Prepositions
Dec 5 2021
In and of itself.
I suppose everything is
singular.
Contained
and self-referential.
But they also say
that enlightenment
is the dissolution of boundaries.
That you must look outside yourself, and accept
to grow and change
or risk stagnation.
So why does in-and-of-itself
still tempt me?
Is it because I hear in those words
integrity
and self-acceptance;
the charm
of the earnest eccentric,
living his quirky life
regardless.
Yet out-and-apart
sounds so cosmopolitan, open-minded;
and a homebody like me
would love to be thought
an extrovert
and man of the world.
Prepositions are small, but powerful
so be cautious with your words.
Because human beings are not, in fact, singular.
We are not autarchies,
apart
building walls
fortifying borders.
We need to belong
be part of,
trade gossip, rumours, scuttlebutt.
Talk, for it's own sake
in and of itself.
Exactly. We are, by nature, tribal, not solitary. But our culture is tightly bound to this worldview of the sovereign individual: the conceit of agency, self-sufficiency, uniqueness.
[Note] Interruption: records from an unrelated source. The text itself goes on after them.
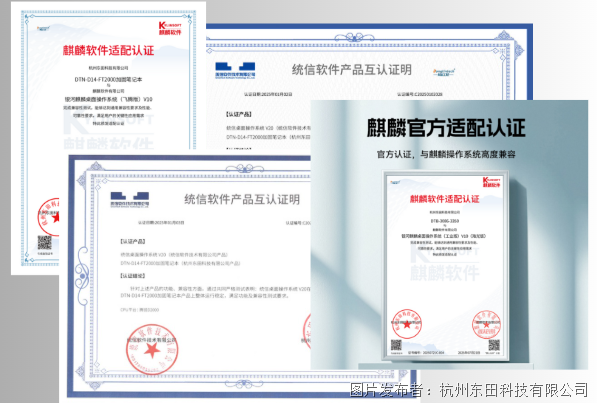Click the bottom-left QR code in framed certificate
Image resolution: width=597 pixels, height=404 pixels.
tap(396, 345)
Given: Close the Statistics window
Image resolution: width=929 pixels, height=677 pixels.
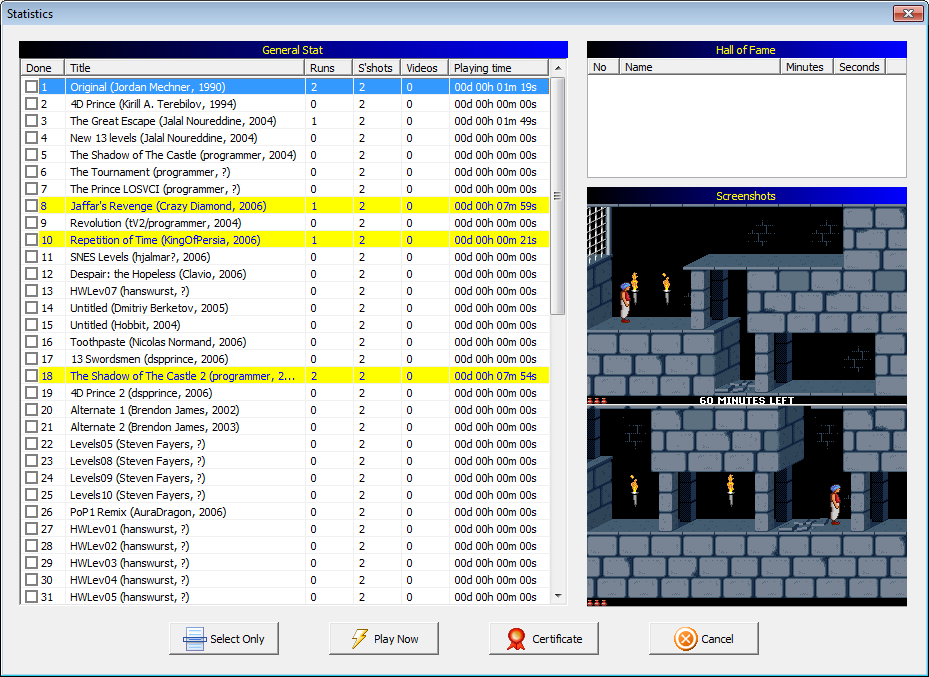Looking at the screenshot, I should 907,13.
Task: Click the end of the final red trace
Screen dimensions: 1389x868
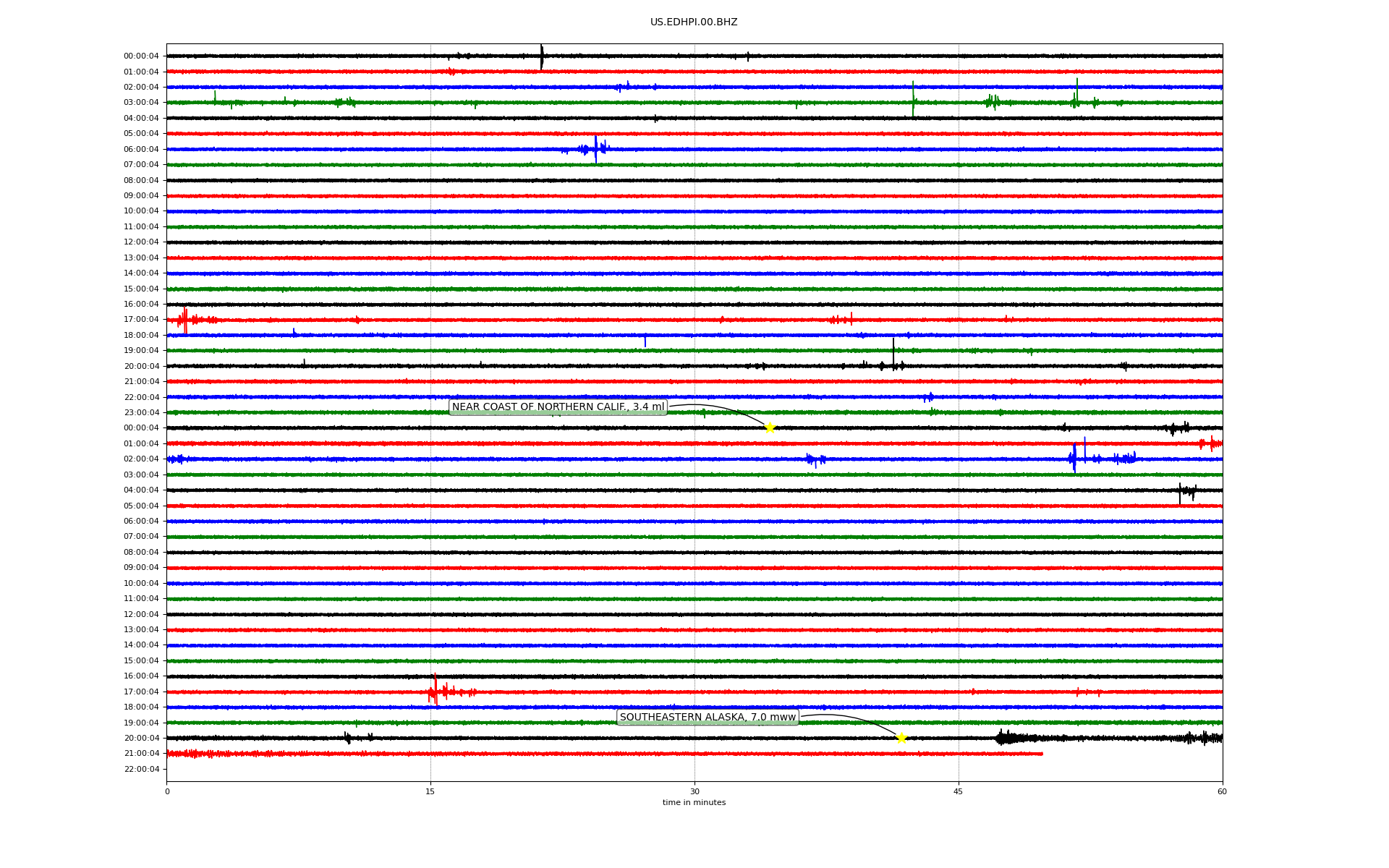Action: tap(1042, 754)
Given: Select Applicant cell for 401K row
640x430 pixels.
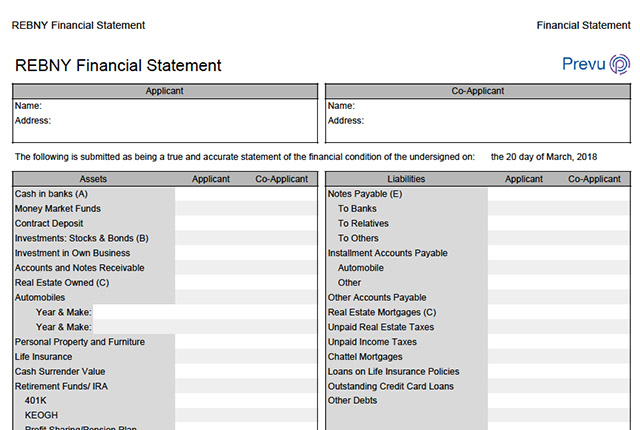Looking at the screenshot, I should [210, 401].
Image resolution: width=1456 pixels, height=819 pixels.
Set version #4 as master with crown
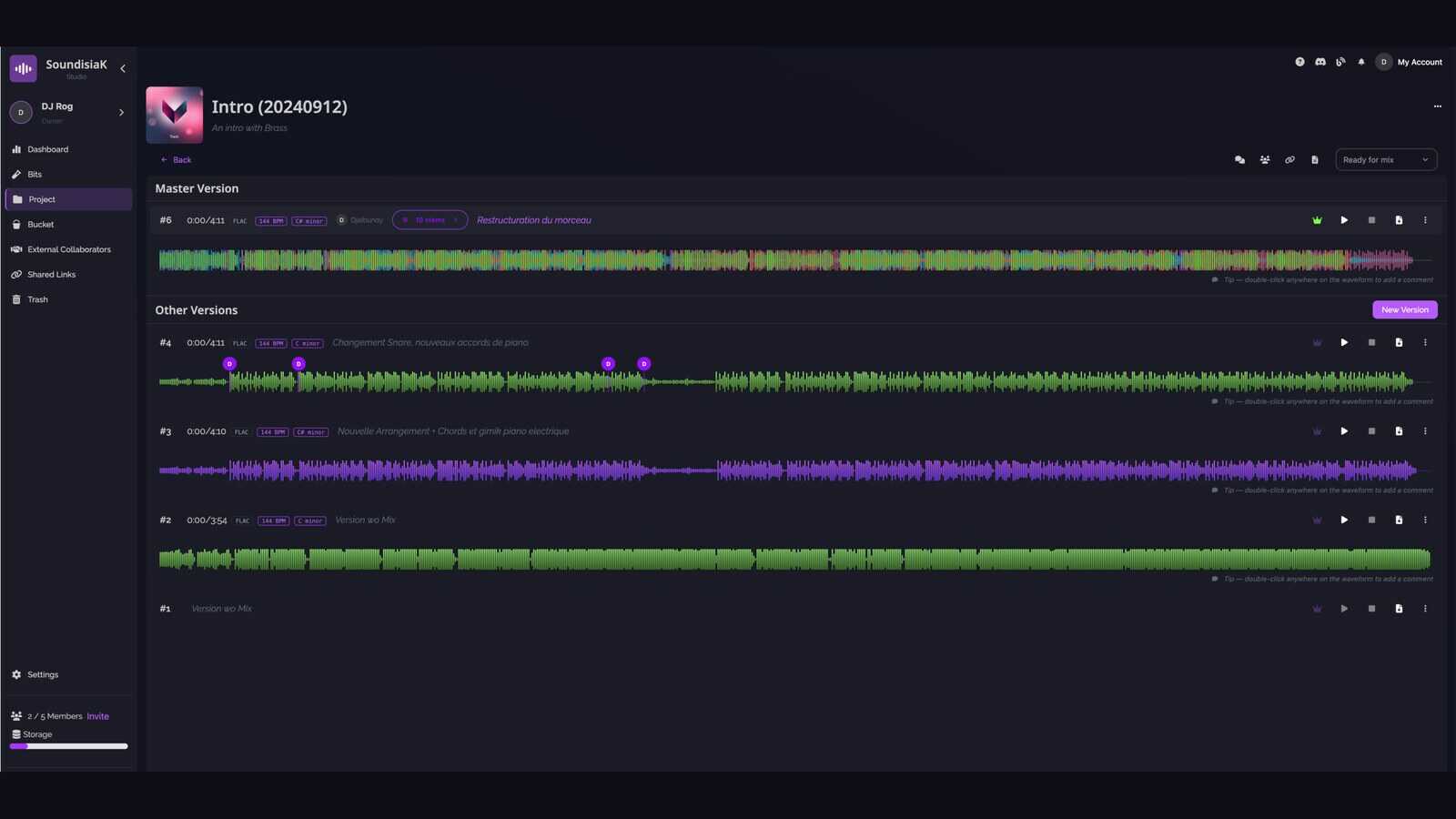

While the truth is we not only depend on others and long to belong, we really only exist in the eyes of others: spend enough time alone on your desert island of one, and you soon begin to disappear into a sense of unreality and depersonalization.
I recently saw a brilliant and utterly original movie by Derek Del Gaudio called Is And Of Itself that featured a compelling combination of magic, sleight-of-hand, and personal story-telling. I was intrigued by that title, and subsequently seemed to repeatedly come upon this expression. And each time I did, it gave momentary pause. It finally came time to noodle around with it, and this rather philosophical poem is the result.